Per una serie di circostanze fortuite sono riuscita ad andare a vedere anche Blink Twice, diretto e co-sceneggiato dalla regista  Zoë Kravitz. Dovrò necessariamente fare qualche spoilerino, ahimé.


Trama: Frida fa la cameriera ma sogna una vita migliore. L'occasione si presenta quando il magnate Slater King, durante una festa, invita lei e la sua amica Jess a passare alcuni giorni nella sua isola privata, ma non è tutto oro quello che luccica...


Blink Twice
mi aveva attirata fin dal trailer, ma siccome le uscite interessanti del periodo erano tante non avevo granché intenzione di impegnarmi per recuperarlo in sala. Per fortuna, una serie di circostanze mi hanno consentito di andarlo a vedere proprio martedì, altrimenti mi sarei persa un'opera d'esordio assai promettente. Blink Twice è il più classico dei cautionary tales, dove si invitano le persone a stare attente a ciò che desiderano, e trova le sue radici all'interno della vana società odierna, fatta di like ed effimera fama sui social. Attenzione, però, l'argomento del film non è la ricerca del successo a tutti i costi, quanto piuttosto il desiderio di lasciarsi ingannare dalle apparenze, di spegnere il cervello e non pensare, di trovare qualcuno che possa concederci di vivere piacevolmente e senza impegni, chiudendo gli occhi davanti alle cose sgradevoli. E' un sentire comune, un sostrato che alimenta l'esercizio del potere e che crea confusione nel momento in cui le persone non sanno più scindere la realtà dalla pia illusione. Come dirà il magnate Slater King verso la fine del film, "Il perdono non esiste, esiste solo l'oblio", il che significa che in un mondo di riccastri proni a danneggiare il prossimo e soddisfare solo i loro desideri, il perdono non serve, tanto c'è l'oblio di una nebbia lussuosa e profumata che ci fa dimenticare le colpe passate di questi personaggi, nonostante continuino a compiere azioni orribili o discutibili (se ci pensate, succede così anche con i politici italiani, vogliamo parlare dell'aeroporto intitolato a Berlusconi?). Nello stesso tempo, Blink Twice mette in scena anche il terribile destino delle donne che subiscono violenza e non possono chiedere aiuto per paura, oppure non si rendono neppure conto di averne bisogno, vittime delle subdole manipolazioni mentali dei loro carnefici al punto da accettare anche cose impensabili.
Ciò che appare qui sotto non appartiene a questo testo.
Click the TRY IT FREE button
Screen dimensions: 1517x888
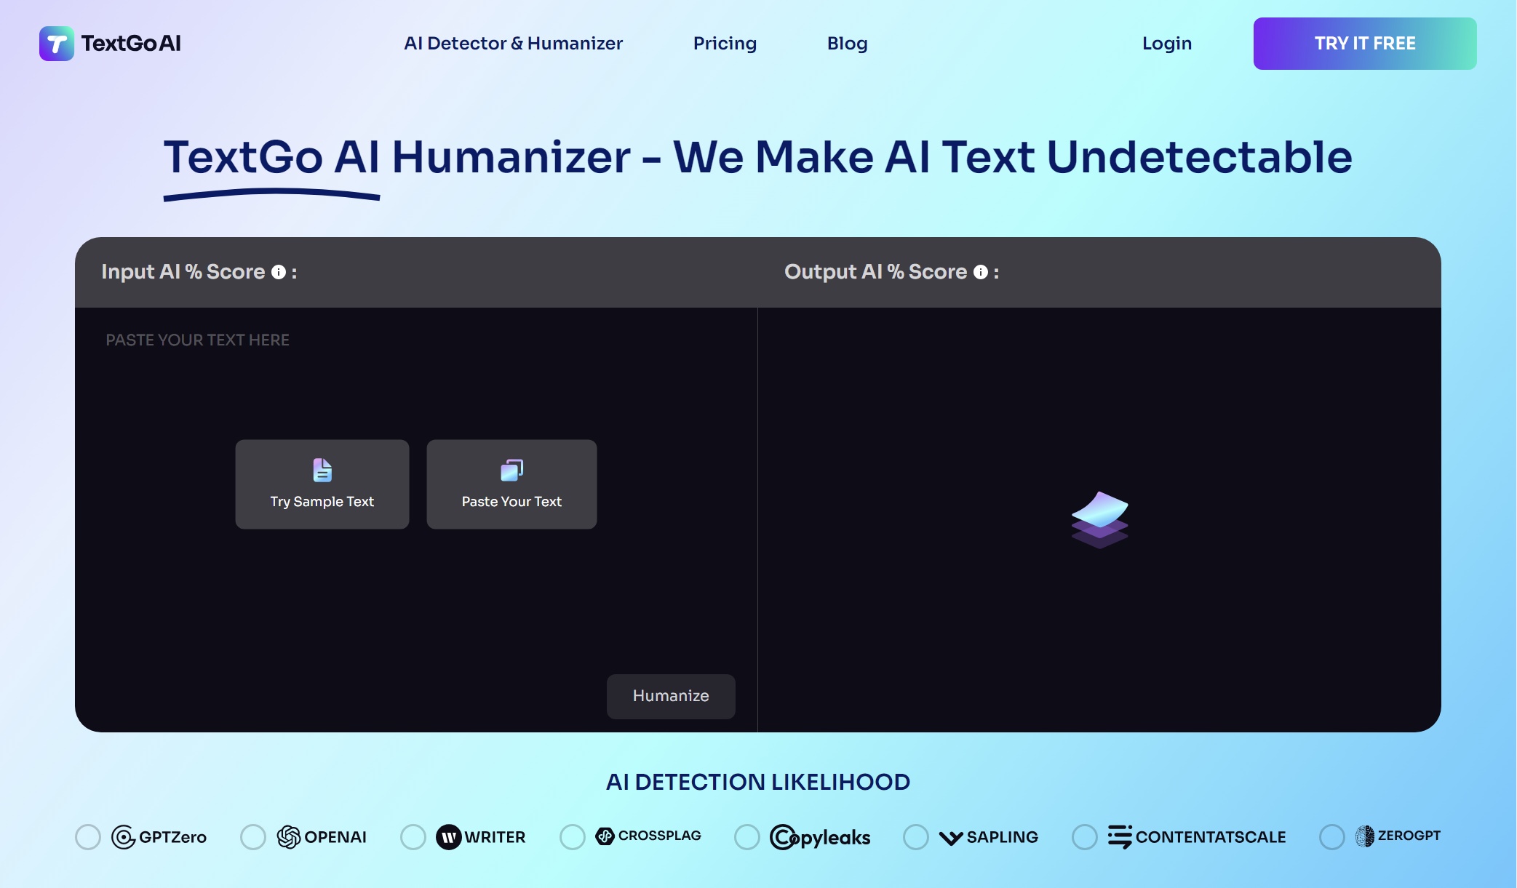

Se il titolo originale, Pussy Island, è stato drasticamente cambiato per le proteste dei produttori, il contenuto del film è comunque chiarissimo e rispecchia la condizione svilente delle ospiti di Slater King senza risparmiare colpi bassi, né allo spettatore né ai personaggi, con gli ultimi 20 minuti che alternano una serie di abusi da far accapponare la pelle a scoppi di violenza liberatoria, per concludere con un finale splendido, dove tutto ciò che sembrava bianco e nero, diventa verosimilmente grigio.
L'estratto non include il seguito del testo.